A query, on the other hand, is a question to which the answer is not important. It can be a phatic question asked just to sustain a social dialogue, like “How are you?” Or it can be a rhetorical question in monologue, like “Where would Britain be without the railways?” In either case the responder is not doing the questioner a favour by answering, so the exchange can be completed in two moves or even one.

A quiz is a question asked to find out what the responder knows. It is not asked because the questioner needs to know, and the responder will probably not be thanked for the answer. What will happen instead is that the questioner will give a judgement, “That’s right” or “I don’t think so”, or may just keep silent, leaving the responder to judge whether the answer was acceptable or unacceptable. A quiz may serve as the introductory move in a piece of wordplay, a riddle or a joke or a bet. Apart from that it is rare in conversation between adults of equal status, but very common between adults and children or among children. It is, of course, one of the main components of the instructional situation. All teachers ask quizzes often.
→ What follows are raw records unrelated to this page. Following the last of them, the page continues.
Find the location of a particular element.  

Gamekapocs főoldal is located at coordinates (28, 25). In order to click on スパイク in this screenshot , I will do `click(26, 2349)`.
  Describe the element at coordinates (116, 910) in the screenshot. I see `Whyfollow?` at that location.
There is, though, a particular danger facing language teachers, namely that they may think, if they give their students practice in answering, and perhaps asking, quizzes, that they have equipped them to deal with all forms of questions. Language learners, however, may need more exposure than they get to discourse situations where you thank a person for an answer and where “I don’t know” may be the correct answer rather than a shameful confession of failure. Distinguishing between inquiries, queries and quizzes in our own minds may help us to avoid this danger.